## [I TUOI COMPITI]
[1] Rispondi alle seguenti domande sull'articolo, una per riga:
(a) In quale località sono avvenuti i fatti?
(b) Con chi era al telefono Giovanni Fresi quando è stato colpito?
(c) Dove e quando è prevista l'autopsia?
[2] Per favore, indica se ciascuna affermazione concorda con l'articolo, rispondendo sì o no e citando le parole decisive:
(a) Michele Fresi ha 27 anni.
(b) Al momento dell'aggressione Giovanni Fresi stava litigando con il figlio.
(c) L'autopsia è affidata al medico legale Pier Franco Tirotto.

## [ESTRATTO DELLA FONTE]

··········

Lsd, amfetamine, cocaina e benzodiazepine: sono queste le sostanze che Michele Fresi (27 anni) avrebbe assunto, in dosi massicce, prima di colpire a morte il padre Giovanni con una clava di legno. Fatti avvenuti ad Arzachena tra il 26 e il 27 dicembre. La Procura di Tempio avrebbe già acquisito i risultati dei test clinici che confermano l’assunzione di un mix di sostanze da parte di Michele Fresi. Era stato lo stesso giovane, per primo, a parlare della circostanza, ammettendo di avere usato “gli acidi”.

I carabinieri di Arzachena avrebbero identificato la persona che ha ceduto la droga a Fresi. Ed emergono altri dettagli delle indagini. Giovanni Fresi, l’orafo ucciso, era al telefono con la compagna quando è stato colpito a morte.

Anna Maria Cudoni era la compagna della vittima ed è stata sentita dai carabinieri nell’ambito delle indagini sull’omicidio.  La teste ha confermato la circostanza della telefonata. Giovanni Fresi, dunque, non stava litigando con il figlio Michele, ma sarebbe stato colto di sorpresa. La vittima aveva accompagnato i figlio a casa dopo le intemperanze del giovane in alcuni bar di Arzachena e si era messo a parlare al telefono.

A quanto pare Michele Fresi avrebbe colpito il genitore in preda ad una allucinazione. L’autopsia, affidata al medico legale Salvatore Lorenzoni, è prevista giovedì mattina a Sassari. Gli atti sono stati notificati anche al difensore di Fresi, Pier Franco Tirotto, e alla compagna dell’orafo, Anna Maria Cudoni, in qualità di persona offesa.

··········

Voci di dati

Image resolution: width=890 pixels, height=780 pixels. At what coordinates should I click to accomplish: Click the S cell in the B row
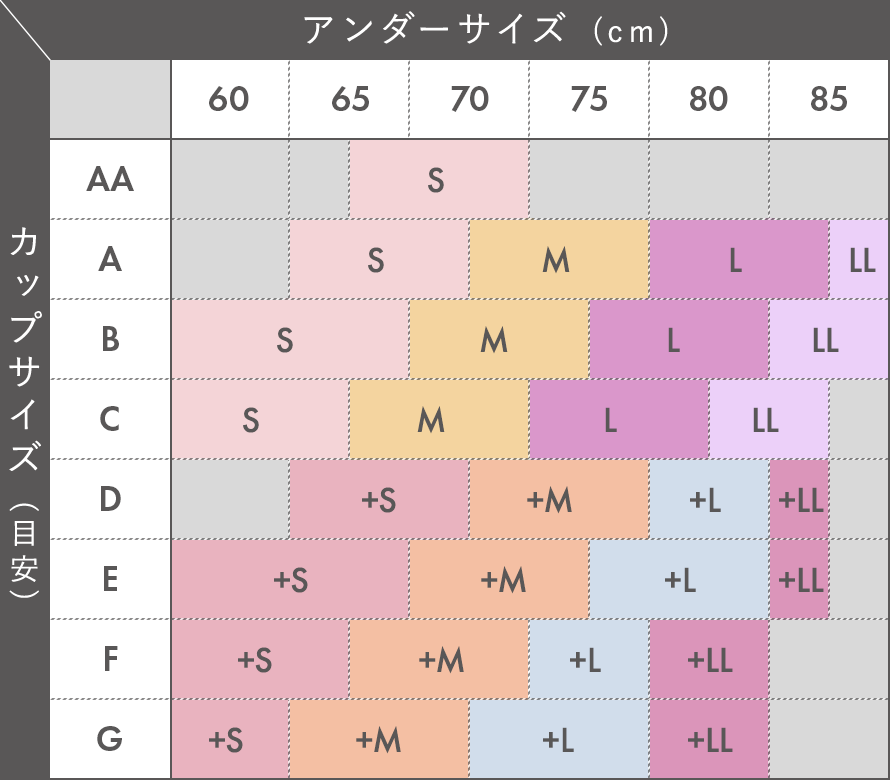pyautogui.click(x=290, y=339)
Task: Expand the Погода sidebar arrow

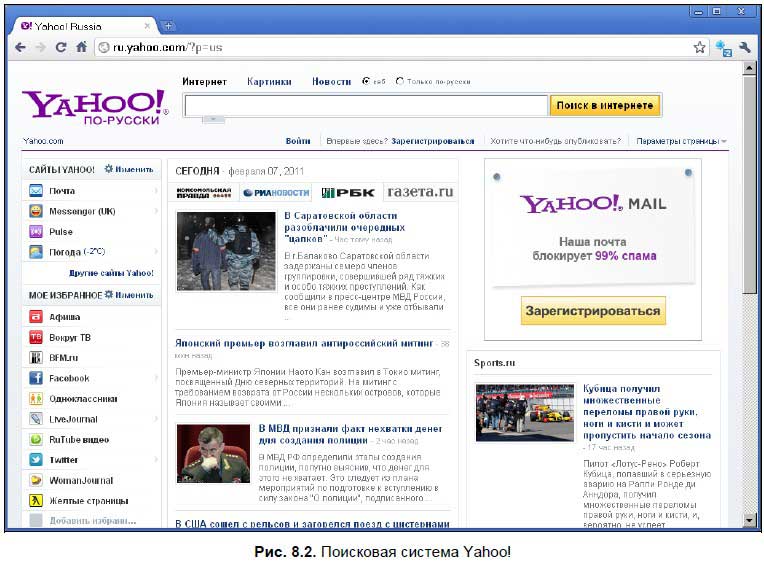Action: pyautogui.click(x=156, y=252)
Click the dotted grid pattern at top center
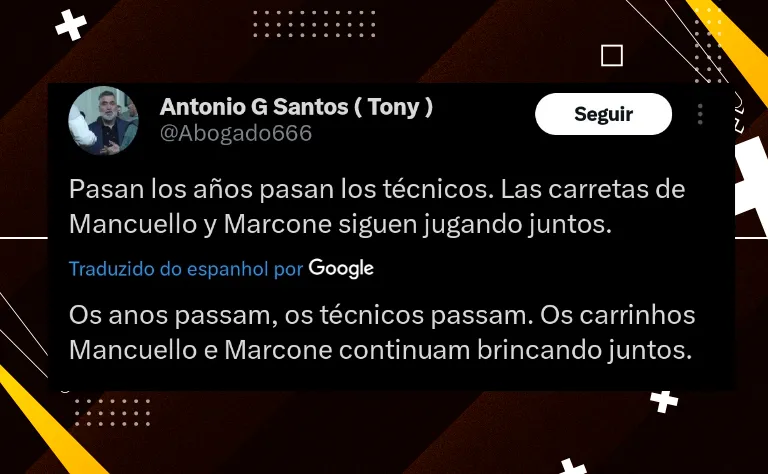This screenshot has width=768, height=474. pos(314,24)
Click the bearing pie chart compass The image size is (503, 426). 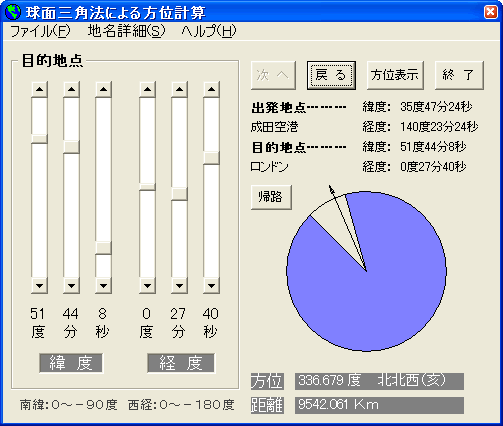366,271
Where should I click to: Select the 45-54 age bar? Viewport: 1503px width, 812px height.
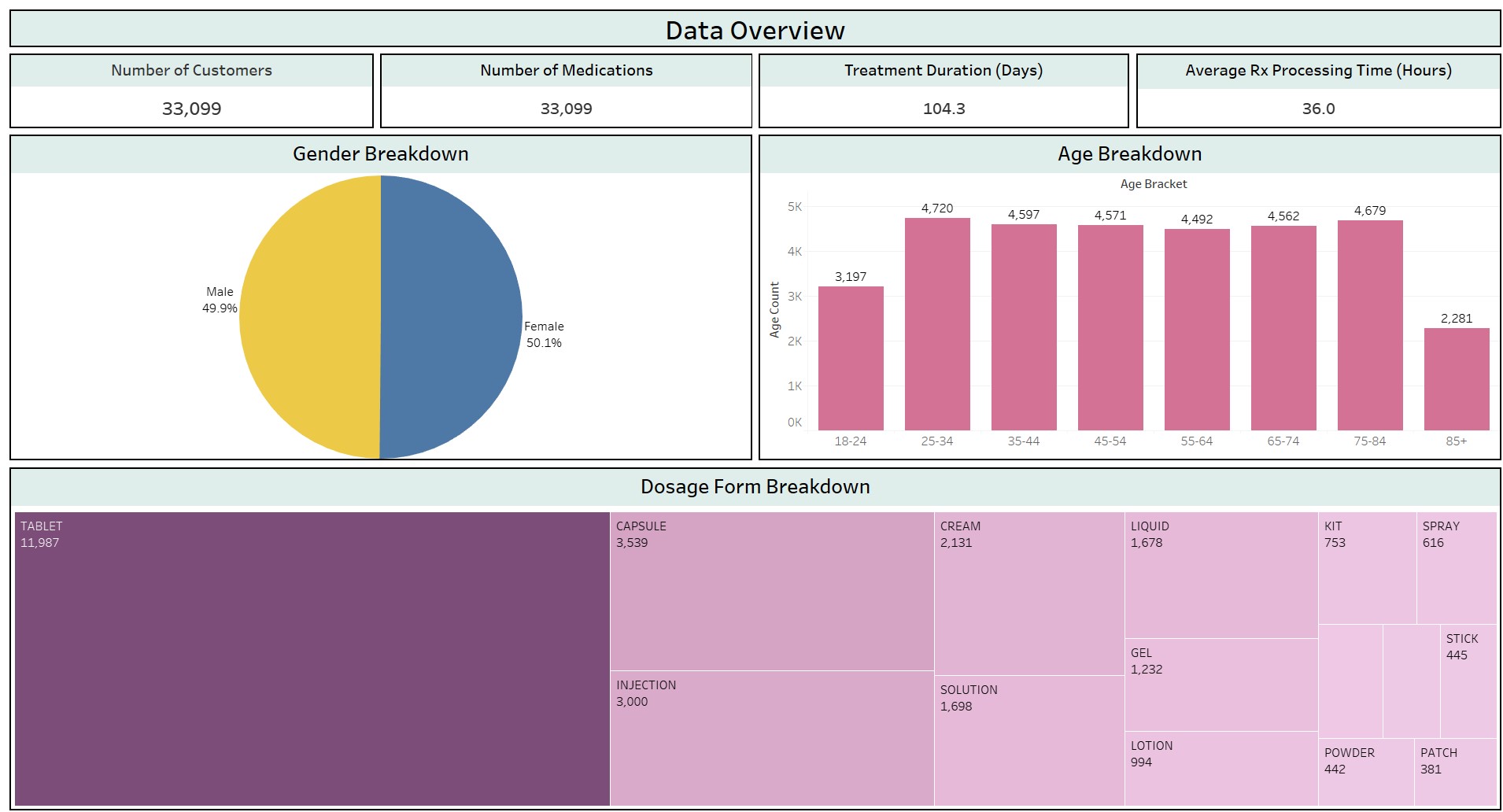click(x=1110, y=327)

··········

## [ESERCIZI RISOLTI]
[1]
(a) Ad Arzachena.
(b) Con la compagna, Anna Maria Cudoni.
(c) A Sassari, giovedì mattina.

[2]
(a) Sì: "Michele Fresi (27 anni)".
(b) No: "Giovanni Fresi, dunque, non stava litigando con il figlio Michele, ma sarebbe stato colto di sorpresa".
(c) No: "L’autopsia, affidata al medico legale Salvatore Lorenzoni".